Unfortunately, the country's positive process was abruptly aborted by interests which saw the country’s rather independent course not suitable to a new colonial order, as envisaged. The events that would start the tragic course of Nigeria occurred in 1966 when military officers obviously driven by inordinate ambition supported by external forces seized power in a bloody coup against a democratically elected government. Both the central government and the regional administration were ousted and the constitution of federal and regional autonomies abrogated. The military government then appointed officers to administer the states and proceeded to rule the country by military decrees. With military intervention came various forms of rapid instability as other opportunistic army officers staged coups and counter-coups. By 1993, Nigeria had experienced eleven different coups and counter-coups as every successive military junta used the pretext of the shortcomings of its predecessor as yet another reason to intervene. Meanwhile, the neo-colonial multinational forces were able to entrench themselves and their aims over and above the interests of ordinary Nigerians. In the new order of things, the emergent elite and their successors started to subvert the original vision of the nation and the constitution and replaced them with that of radical exploitation. In order to gain total control, the military government proceeded to concentrate all powers whether it was executive, legislative or judicial power in their centre.

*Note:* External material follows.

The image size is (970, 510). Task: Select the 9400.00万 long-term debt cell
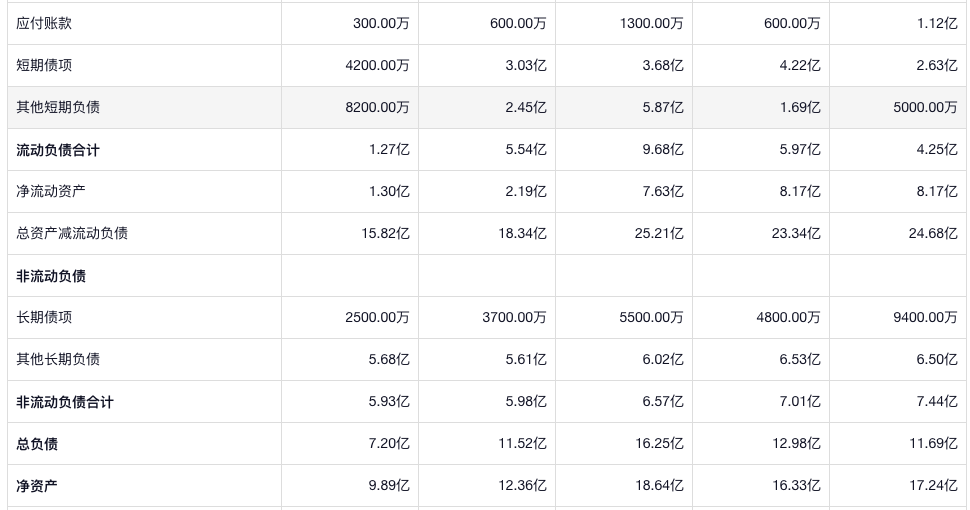pos(925,317)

With the constitution abrogated, participation or access to the governing process of the country was foreclosed to Nigerians. The effects of these draconian policies first drove the various ethnic groups to polarise themselves while ethnic identity became sharper and sharper. Unemployment rose sharply, crime became overwhelming and corruption became the order of the day. By 1975 Nigeria became totally dependent on oil exports. By 1980 it was no longer classified as a middle income country but one of the poorest and most corrupt, and the once burgeoning middle class had almost disappeared.
In the prevailing circumstances, various social groups started to question the real basis of the Nigerian Union. The organised opposition movement especially led by the Workers Union called for the restoration of the Independence constitution and the convening of a sovereign national conference to discuss the future of the country afresh. Other sections called for strict regional autonomies or confederation. In the Niger Delta- the source of the wealth- where deprivation was more acute, the people would not wait for mere words as they organised themselves into concrete resistance. Led by MOSOP, the struggle for the soul of Nigeria began in earnest.

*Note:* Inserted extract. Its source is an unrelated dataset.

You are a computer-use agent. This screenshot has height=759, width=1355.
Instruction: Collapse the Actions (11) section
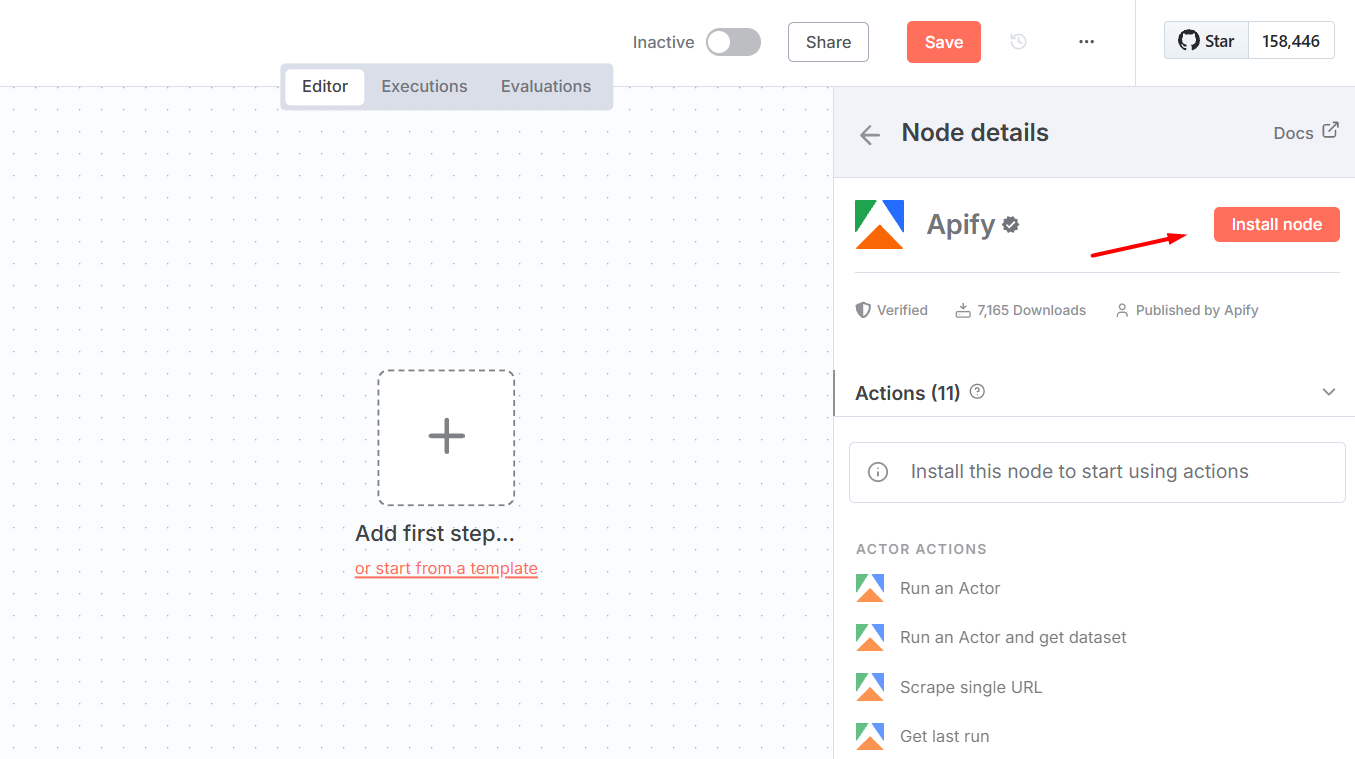[1328, 392]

The military rulers responded to this challenge with great force: mass arrests of opposition leaders, total destruction of towns and villages in the Delta region and extra-judicial killings of prominent activists. In attempts to defuse the crisis, the military government announced various programs of transition to democracy which would consequently fail. The reason for these failures is not too far from the fact that the authorities had no intention to relinquish power to a democratically elected government.
In 1986, General Babangida announced a transition program that would hand over power in 1989. He proceeded to create two political parties as the only basis to participate in the transition elections. Despite these affronts, Nigerians tolerated all the unreasonable dictates of the Junta in the hope of making the hand-over a success. The transition failed after all, because the military had no plans to leave as proclaimed. As always, they erected difficulties and outright cancellation of already completed parts of the elections, thereby frustrating the process.
At the end of a long 7 year transition program which was prolonged at every stage with one reason after another, crisis broke out in June 1993. In the presidential elections held in June Chief M.K.O. Abiola, himself a product of the progressive wing of Nigeria's politics, won a landslide victory drawing support from practically all sections of the country.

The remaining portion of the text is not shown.